Extradé d’Allemagne en avril dernier, Boudrika est poursuivi pour des accusations graves : falsification de documents, obtention frauduleuse de certificats administratifs, escroquerie, émission de chèques sans provision et abus de confiance. Il est incarcéré à la prison d’Aïn Sebaâ depuis son retour au Maroc.
Arrêté à Hambourg le 16 juillet 2024 sur la base d’un mandat d’arrêt international émis par les autorités marocaines, il avait, selon plusieurs sources, prévu une rencontre avec l’entraîneur du Raja à l’époque, l’Allemand Josef Zinnbauer, afin de discuter de son avenir au sein du club. Cette arrestation, suivie de son extradition le 24 avril, a marqué un tournant brutal dans son parcours.
Lors de l’audience de ce mardi, Mohamed Boudrika a réaffirmé son innocence et demandé que les pièces à conviction soient soumises à une expertise technique indépendante, rejetant les accusations portées contre lui. Il a plaidé pour un jugement équitable, soulignant l’impact dévastateur de cette procédure judiciaire sur sa vie professionnelle, politique et familiale.
« Depuis le début de cette affaire, tout s’est effondré autour de moi », aurait-il confié, avant d’ajouter : « Même si je suis blanchi, comment vais-je faire face à la rue, à mes proches, à ma réputation ? »

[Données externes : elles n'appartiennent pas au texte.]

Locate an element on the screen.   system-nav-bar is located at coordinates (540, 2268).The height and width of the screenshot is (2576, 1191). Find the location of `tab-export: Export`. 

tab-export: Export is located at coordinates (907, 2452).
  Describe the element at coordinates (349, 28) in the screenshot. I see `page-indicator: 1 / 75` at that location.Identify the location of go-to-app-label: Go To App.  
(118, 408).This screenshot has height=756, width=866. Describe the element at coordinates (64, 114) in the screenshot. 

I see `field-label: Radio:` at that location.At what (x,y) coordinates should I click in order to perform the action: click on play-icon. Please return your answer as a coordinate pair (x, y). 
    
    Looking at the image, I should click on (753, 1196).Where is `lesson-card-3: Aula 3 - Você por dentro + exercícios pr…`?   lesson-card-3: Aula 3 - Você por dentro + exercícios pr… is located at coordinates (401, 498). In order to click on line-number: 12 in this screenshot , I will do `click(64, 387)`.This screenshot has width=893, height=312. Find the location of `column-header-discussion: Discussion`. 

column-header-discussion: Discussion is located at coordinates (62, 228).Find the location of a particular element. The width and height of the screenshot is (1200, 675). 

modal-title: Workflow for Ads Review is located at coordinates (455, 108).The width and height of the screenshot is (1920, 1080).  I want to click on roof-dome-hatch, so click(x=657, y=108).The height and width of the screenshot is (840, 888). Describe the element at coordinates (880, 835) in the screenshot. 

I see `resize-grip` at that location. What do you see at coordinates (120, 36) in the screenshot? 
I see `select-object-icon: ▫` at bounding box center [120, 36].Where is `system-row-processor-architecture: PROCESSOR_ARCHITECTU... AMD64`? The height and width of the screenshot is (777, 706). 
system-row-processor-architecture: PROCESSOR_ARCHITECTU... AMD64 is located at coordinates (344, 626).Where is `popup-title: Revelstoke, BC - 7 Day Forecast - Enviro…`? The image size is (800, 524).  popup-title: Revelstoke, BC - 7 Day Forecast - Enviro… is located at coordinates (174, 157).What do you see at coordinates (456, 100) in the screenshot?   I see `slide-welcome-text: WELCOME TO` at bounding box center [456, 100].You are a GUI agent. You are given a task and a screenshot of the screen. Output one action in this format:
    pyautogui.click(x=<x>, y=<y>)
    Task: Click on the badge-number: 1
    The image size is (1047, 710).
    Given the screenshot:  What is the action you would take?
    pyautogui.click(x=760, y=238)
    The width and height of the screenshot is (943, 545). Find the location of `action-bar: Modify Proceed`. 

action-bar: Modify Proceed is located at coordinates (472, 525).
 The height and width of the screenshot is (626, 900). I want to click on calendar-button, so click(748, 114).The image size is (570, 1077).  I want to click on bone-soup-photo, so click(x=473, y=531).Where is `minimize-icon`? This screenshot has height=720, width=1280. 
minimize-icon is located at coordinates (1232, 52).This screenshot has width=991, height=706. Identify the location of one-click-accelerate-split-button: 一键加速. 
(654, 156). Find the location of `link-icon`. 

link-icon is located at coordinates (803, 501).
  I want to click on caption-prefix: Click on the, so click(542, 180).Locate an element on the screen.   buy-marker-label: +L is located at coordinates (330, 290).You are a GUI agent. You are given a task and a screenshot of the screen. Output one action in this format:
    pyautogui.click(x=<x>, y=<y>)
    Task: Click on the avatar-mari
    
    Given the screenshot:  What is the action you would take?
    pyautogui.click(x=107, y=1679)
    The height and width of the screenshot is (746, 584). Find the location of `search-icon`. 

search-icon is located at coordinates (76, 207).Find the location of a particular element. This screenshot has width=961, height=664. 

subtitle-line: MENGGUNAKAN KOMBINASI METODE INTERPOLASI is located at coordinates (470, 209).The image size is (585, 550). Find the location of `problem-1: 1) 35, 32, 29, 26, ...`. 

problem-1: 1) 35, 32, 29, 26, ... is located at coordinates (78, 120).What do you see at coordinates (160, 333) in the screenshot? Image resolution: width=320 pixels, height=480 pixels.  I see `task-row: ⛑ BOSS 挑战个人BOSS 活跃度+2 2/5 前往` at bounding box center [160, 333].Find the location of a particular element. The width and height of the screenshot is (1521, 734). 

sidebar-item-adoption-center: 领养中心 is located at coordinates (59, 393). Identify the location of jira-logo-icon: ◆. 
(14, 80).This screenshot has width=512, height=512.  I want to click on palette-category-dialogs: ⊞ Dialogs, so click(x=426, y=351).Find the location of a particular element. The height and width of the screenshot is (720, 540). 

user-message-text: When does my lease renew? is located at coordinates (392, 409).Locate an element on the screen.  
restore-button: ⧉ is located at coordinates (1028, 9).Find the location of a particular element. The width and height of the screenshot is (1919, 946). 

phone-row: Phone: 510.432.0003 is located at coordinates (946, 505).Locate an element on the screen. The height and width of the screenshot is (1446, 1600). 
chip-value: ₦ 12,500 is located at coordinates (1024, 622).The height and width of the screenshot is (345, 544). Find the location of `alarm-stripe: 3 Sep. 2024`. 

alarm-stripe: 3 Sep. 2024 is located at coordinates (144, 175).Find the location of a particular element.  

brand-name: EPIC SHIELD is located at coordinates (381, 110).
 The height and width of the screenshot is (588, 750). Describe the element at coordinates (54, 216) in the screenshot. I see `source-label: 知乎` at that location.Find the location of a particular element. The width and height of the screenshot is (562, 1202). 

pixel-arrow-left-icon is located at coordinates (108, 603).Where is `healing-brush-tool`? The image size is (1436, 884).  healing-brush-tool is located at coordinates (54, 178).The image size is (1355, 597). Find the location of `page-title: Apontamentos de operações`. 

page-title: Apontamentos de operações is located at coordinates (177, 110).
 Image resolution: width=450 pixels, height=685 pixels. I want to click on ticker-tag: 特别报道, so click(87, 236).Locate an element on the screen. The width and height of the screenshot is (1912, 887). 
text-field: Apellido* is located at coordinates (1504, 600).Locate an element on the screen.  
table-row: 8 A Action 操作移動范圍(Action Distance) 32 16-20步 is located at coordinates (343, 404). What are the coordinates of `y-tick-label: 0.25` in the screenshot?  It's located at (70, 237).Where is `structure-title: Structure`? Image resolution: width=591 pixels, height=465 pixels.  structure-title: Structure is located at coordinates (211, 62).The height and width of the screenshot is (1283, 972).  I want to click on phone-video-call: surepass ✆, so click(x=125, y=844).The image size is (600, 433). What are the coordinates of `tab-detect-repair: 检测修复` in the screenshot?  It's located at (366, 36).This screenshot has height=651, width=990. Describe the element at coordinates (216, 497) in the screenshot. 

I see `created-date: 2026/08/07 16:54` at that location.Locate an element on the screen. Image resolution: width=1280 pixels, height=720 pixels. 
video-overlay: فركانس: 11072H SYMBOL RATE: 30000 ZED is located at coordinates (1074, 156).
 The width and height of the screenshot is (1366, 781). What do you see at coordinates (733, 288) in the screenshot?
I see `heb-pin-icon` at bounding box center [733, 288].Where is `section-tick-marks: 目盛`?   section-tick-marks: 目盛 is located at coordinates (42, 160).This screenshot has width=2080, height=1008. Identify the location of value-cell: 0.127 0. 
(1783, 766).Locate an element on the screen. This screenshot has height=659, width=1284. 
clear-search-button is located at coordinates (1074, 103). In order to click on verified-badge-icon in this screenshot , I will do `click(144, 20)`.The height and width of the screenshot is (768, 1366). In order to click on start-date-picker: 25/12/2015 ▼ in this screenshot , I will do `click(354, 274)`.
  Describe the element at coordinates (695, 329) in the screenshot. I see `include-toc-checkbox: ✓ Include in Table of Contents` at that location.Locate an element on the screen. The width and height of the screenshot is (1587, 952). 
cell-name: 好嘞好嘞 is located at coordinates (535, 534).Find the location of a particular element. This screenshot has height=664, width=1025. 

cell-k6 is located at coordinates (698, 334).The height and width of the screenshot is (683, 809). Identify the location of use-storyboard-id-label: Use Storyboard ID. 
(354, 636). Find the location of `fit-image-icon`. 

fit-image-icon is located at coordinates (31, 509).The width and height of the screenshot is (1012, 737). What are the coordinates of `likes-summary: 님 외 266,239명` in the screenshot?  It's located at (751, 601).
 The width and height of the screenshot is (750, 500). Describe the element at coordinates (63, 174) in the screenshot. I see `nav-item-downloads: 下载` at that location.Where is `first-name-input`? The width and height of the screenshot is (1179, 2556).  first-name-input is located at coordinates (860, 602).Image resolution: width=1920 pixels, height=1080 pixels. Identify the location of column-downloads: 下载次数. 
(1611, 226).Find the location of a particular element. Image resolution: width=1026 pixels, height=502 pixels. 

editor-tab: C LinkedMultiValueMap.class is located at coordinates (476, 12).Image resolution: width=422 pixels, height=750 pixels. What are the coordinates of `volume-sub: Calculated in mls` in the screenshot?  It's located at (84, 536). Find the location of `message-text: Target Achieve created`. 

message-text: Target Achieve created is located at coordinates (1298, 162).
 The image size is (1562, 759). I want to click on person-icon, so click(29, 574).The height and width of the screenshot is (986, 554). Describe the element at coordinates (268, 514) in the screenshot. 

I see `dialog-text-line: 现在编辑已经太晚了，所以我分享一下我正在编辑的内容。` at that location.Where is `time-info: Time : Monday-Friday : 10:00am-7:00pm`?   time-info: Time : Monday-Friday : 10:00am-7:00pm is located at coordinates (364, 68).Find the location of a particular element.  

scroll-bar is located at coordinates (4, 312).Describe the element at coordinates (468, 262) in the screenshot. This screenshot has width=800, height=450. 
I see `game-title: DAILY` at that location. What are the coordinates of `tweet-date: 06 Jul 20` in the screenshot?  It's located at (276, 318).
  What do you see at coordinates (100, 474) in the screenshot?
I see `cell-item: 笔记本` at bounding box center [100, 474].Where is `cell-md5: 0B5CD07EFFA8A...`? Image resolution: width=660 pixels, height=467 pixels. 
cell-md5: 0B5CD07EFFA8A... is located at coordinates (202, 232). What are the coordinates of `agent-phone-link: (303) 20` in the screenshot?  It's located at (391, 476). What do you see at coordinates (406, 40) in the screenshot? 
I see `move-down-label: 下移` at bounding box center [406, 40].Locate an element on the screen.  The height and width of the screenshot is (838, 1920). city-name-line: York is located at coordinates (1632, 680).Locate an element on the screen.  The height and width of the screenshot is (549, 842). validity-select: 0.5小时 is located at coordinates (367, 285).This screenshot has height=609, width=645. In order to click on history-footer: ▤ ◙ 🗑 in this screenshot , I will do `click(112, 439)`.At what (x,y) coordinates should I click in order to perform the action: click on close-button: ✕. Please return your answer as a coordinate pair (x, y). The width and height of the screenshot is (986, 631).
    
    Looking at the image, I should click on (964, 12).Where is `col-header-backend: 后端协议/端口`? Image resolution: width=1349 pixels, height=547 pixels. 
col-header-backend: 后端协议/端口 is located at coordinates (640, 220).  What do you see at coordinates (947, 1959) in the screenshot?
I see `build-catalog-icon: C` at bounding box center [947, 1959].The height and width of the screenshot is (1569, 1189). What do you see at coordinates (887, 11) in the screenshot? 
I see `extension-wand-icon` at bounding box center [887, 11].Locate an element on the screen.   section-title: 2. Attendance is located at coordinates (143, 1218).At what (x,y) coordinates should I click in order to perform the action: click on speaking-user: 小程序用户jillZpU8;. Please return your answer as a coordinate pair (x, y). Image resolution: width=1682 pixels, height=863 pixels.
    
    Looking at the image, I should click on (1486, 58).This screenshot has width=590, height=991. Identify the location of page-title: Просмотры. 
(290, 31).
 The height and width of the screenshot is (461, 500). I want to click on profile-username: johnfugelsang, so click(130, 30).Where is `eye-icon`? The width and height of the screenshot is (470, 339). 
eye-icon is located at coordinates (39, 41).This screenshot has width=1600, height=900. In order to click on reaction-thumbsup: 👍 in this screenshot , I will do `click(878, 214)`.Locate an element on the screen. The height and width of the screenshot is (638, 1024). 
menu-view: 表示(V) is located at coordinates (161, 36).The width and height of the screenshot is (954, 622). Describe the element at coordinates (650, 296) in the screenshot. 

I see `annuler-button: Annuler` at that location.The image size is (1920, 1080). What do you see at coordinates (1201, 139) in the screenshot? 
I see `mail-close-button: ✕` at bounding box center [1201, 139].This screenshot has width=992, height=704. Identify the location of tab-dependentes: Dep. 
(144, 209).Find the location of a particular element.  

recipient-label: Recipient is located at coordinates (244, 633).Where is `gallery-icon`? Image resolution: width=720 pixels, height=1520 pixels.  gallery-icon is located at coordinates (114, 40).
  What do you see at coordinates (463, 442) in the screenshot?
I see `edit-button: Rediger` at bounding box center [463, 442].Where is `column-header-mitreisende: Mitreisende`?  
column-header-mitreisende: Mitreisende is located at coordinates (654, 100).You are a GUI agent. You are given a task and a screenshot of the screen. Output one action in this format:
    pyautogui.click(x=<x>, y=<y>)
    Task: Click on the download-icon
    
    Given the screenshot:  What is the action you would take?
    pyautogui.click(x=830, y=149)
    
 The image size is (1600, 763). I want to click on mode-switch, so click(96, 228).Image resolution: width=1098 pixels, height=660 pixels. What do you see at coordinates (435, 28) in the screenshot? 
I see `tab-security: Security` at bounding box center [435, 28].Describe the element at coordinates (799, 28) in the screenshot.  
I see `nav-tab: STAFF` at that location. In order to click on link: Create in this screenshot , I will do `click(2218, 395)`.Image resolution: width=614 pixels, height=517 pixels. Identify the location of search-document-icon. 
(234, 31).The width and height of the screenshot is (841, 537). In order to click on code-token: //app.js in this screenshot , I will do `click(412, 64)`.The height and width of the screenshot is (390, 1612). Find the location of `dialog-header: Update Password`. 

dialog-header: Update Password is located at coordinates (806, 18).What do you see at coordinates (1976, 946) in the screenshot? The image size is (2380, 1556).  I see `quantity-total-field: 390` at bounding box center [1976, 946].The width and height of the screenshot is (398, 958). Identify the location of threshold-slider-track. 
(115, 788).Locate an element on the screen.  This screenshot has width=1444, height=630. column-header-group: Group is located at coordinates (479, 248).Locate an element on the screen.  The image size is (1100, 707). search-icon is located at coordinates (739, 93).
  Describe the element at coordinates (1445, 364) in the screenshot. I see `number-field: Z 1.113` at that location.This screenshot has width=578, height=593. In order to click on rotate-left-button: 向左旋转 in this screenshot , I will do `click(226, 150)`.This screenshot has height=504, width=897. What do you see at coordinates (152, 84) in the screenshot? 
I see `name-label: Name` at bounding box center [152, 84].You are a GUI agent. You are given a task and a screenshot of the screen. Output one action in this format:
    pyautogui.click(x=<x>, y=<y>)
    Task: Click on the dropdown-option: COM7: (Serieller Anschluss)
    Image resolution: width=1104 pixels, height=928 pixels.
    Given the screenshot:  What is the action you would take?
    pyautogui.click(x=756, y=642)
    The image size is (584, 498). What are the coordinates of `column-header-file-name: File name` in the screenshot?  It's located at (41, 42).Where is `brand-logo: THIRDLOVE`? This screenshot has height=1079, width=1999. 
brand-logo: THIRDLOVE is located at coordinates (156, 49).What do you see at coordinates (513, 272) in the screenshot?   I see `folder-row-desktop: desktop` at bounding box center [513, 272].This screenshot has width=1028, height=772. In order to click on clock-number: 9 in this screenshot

Ancien président du conseil de la préfecture de Mers Sultan, Boudrika avait également été élu député avant d’être déchu de son mandat par la Cour constitutionnelle en janvier dernier. Il affirme aujourd’hui avoir été « détruit » par cette affaire, dont il conteste fermement le fondement.
Le tribunal a décidé de mettre le dossier en délibéré. Le verdict est attendu dans les prochaines heures.